I would urge you to never again sign nor even to present for signature such an “incorporation agreement”, as you have again presented here, since you thereby make yourself liable even by presentation thereof, and even more with each signature (or even application), to possible prosecution.
It would be far better to step into the domain of the Hartz IV people, than to allow yourself to be led, from the low level of security of your own livelihood, to adopt a constitution-contravening, inhumane, unethical and prosecutable position. Or, apply yourself earnestly, as required by your obligation to remonstrate (!), and pass decisions not conforming to the constitution up the chain of command. The higher, the better.
Other than in the DDR, in which there were hardly any explicit laws against injustice, German laws in effect since 1949 proclaim Hartz IV as prosecutable. It and its executors can therefore be retroactively punished back to its first hour of life. Today, actions against human rights can even be pursued at the European and international level.

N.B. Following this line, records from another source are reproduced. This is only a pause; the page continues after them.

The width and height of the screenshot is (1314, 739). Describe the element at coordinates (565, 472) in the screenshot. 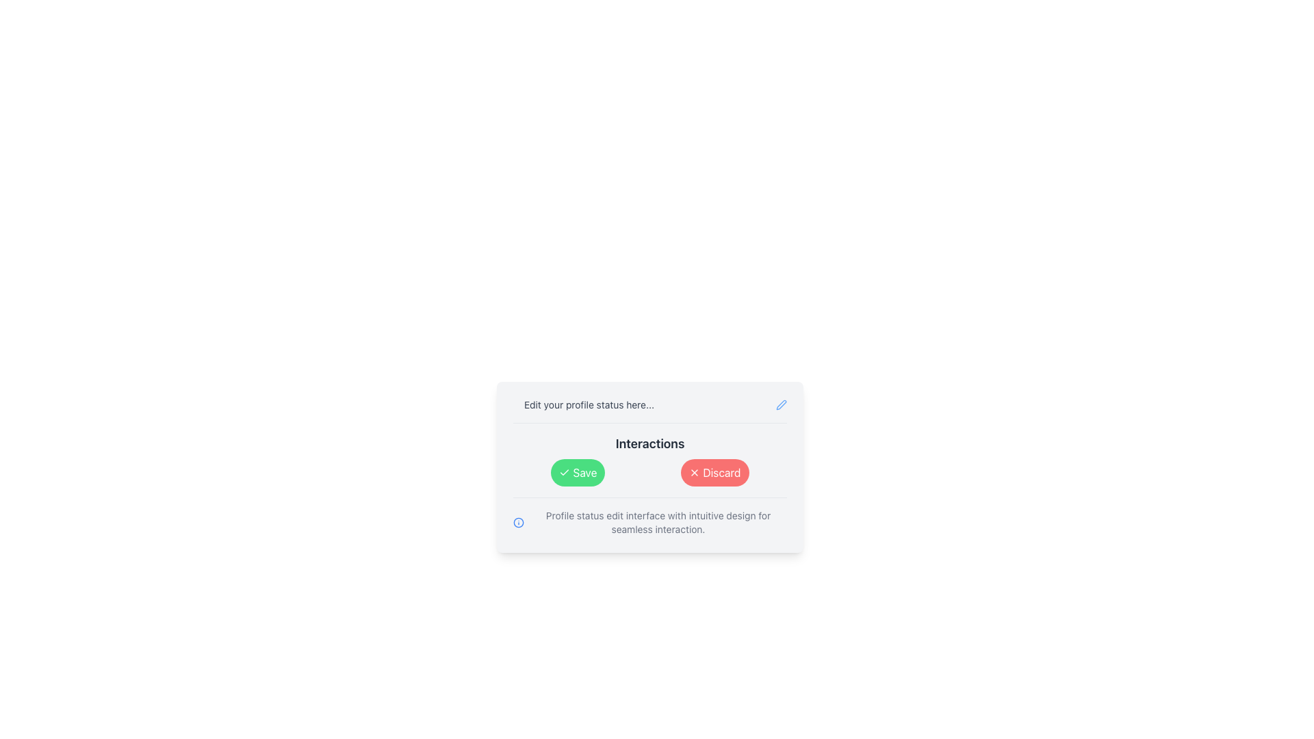

I see `the checkmark icon styled with a thin border and rounded edges, which is rendered in white on a green circular background, located to the left of the 'Save' label in the interactions section` at that location.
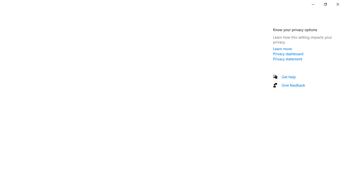 The width and height of the screenshot is (344, 193). I want to click on 'Privacy statement', so click(287, 59).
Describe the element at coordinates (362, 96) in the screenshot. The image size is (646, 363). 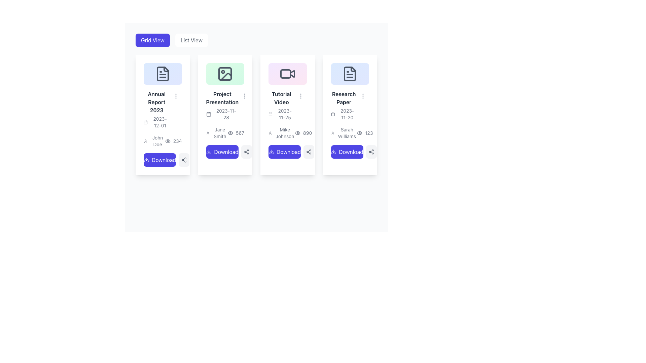
I see `the interactive menu trigger icon located at the top-right corner of the 'Research Paper' card` at that location.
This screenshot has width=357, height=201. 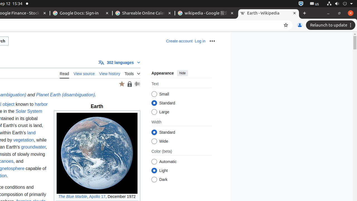 What do you see at coordinates (28, 111) in the screenshot?
I see `'Solar System'` at bounding box center [28, 111].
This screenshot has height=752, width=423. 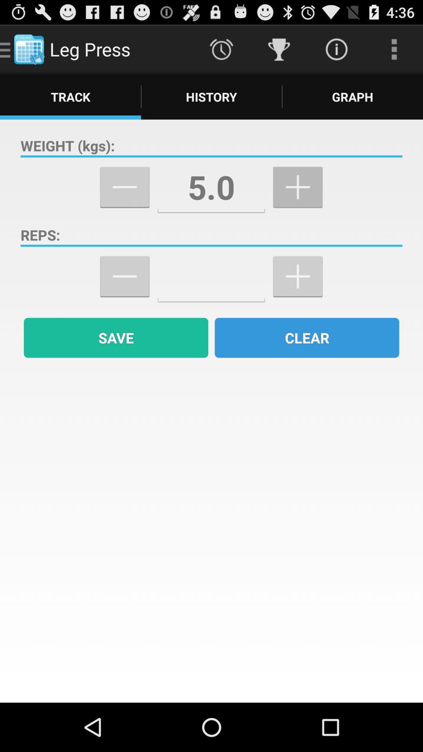 What do you see at coordinates (298, 295) in the screenshot?
I see `the add icon` at bounding box center [298, 295].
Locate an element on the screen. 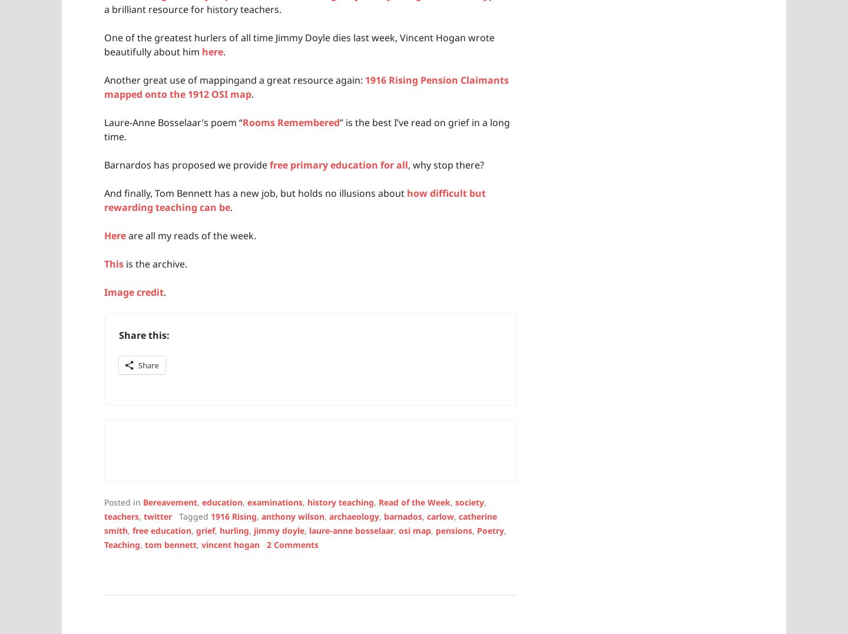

The neoliberal, exploitative, inhumane era of Schröder, Hartz and Ackerman is over. The tide is turning quickly now. In only a short time you will all be standing in the dock. Even the lawyers of your house will not be able to protect you, for they were instrumental in undoing human rights — they will have to defend themselves too.
The second difference was that the contract arrived on Boes’ doormat unsigned. Typically, the contract arrives in duplicate signed by some representative, to then be signed by the “customer”, sent back, with a pre-signed copy remaining in the “customer’s” possession. His employment officer’s unwillingness to sign speaks volumes.
Also voluminous is the silence. As yet I am aware of no reaction from the state. On the 16th March, Boes sent a reminder to his employment office, asking why he is still receiving Hartz IV payments. Why has he not been sanctioned? He wants to know whether; a) they have written a new law for him and him alone, or b) if they have written new law for all Germans. Again, no reply as yet (April 7, 2012).
If only my non-German speaking readers could hear the passion with which Boes tells his tale and reads out his letters. What I find most inspiring about him is the compassionate fire he is filled with. I hope his example is as inspirational to others as it has been for me. My own far smaller risk has given me many panic-filled nights, made me question my intelligence and honour. Ralph Boes’ example lends me the confidence and strength to fight on. Make no mistake, we are at war against a system and its defenders, whose former pragmatic and practical role is dead. Until we join full voice and in good knowledge of our position and its connotations the battle Boes (and many others) have begun, we will continue to be mere cogs ground down by great but quickly crumbling wheels. No need for foolhardy heroism. Do what you can.
As Boes says, the tide is turning, even though the status quo strains to make it seem otherwise. That said, the nakedness of their criminality is a sure sign of desperation. That, (and/)or unbridled sociopathy. If the latter, the great majority of us, endowed as we are with empathy, need to do what we can to put together a far freer and more open system in which the sociopathic few cannot exploit and extract, with institutional impunity, the dignity and labour of the many.
I will leave you with the delicious tidbit that, late last year, a certain Herr Johannes Ponada drew up his own “incorporation agreement” (as per Boes’), added freedom of movement across Germany (still denied Boes) and it was accepted. Another gentlemen in Peine fights for the same dignity, but has not made the same inroads. Not yet.
Germany, for all its labyrinthine bureaucracy, has a constitution which may well prove the soil from which a far more humane and sensible system can arise.